PROBLEM REQUIREMENTS:
Please set down the records exactly, keeping every line.

[Collected data]
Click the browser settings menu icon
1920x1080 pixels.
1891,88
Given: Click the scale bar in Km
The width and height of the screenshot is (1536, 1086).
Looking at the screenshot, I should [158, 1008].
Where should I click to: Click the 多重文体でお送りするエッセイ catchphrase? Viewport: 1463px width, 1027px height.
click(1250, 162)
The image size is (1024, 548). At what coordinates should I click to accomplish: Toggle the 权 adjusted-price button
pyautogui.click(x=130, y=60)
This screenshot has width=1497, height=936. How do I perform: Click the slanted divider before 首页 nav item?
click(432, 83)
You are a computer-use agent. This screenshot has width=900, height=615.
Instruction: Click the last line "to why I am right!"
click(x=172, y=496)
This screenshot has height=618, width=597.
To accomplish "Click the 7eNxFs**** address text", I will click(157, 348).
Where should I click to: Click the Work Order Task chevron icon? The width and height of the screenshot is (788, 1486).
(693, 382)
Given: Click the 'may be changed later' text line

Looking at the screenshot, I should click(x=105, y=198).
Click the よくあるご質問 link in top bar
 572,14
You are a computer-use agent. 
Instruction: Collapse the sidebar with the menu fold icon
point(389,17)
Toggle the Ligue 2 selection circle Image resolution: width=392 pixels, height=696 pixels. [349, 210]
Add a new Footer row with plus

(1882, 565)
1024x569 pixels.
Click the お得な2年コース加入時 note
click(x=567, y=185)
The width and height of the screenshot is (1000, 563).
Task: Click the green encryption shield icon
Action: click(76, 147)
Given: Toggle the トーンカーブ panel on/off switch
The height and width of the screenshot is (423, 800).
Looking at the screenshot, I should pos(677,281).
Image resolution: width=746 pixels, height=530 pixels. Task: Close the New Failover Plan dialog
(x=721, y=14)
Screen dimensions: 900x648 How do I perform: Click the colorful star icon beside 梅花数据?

SOLUTION:
Click the browser settings menu icon
1920x1080 pixels.
1891,88
Given: Click the scale bar in Km
The width and height of the screenshot is (1536, 1086).
Looking at the screenshot, I should [158, 1008].
Where should I click to: Click the 多重文体でお送りするエッセイ catchphrase? Viewport: 1463px width, 1027px height.
click(1250, 162)
The image size is (1024, 548). At what coordinates should I click to accomplish: Toggle the 权 adjusted-price button
pyautogui.click(x=130, y=60)
This screenshot has width=1497, height=936. How do I perform: Click the slanted divider before 首页 nav item?
click(432, 83)
You are a computer-use agent. This screenshot has width=900, height=615.
Instruction: Click the last line "to why I am right!"
click(x=172, y=496)
This screenshot has height=618, width=597.
To accomplish "Click the 7eNxFs**** address text", I will click(157, 348).
Where should I click to: Click the Work Order Task chevron icon? The width and height of the screenshot is (788, 1486).
(693, 382)
Given: Click the 'may be changed later' text line

Looking at the screenshot, I should click(x=105, y=198).
Click the よくあるご質問 link in top bar
 572,14
You are a computer-use agent. 
Instruction: Collapse the sidebar with the menu fold icon
point(389,17)
Toggle the Ligue 2 selection circle Image resolution: width=392 pixels, height=696 pixels. [349, 210]
Add a new Footer row with plus

(1882, 565)
1024x569 pixels.
Click the お得な2年コース加入時 note
click(x=567, y=185)
The width and height of the screenshot is (1000, 563).
Task: Click the green encryption shield icon
Action: click(76, 147)
Given: Toggle the トーンカーブ panel on/off switch
The height and width of the screenshot is (423, 800).
Looking at the screenshot, I should pos(677,281).
Image resolution: width=746 pixels, height=530 pixels. Task: Close the New Failover Plan dialog
(x=721, y=14)
Screen dimensions: 900x648 How do I perform: Click the colorful star icon beside 梅花数据?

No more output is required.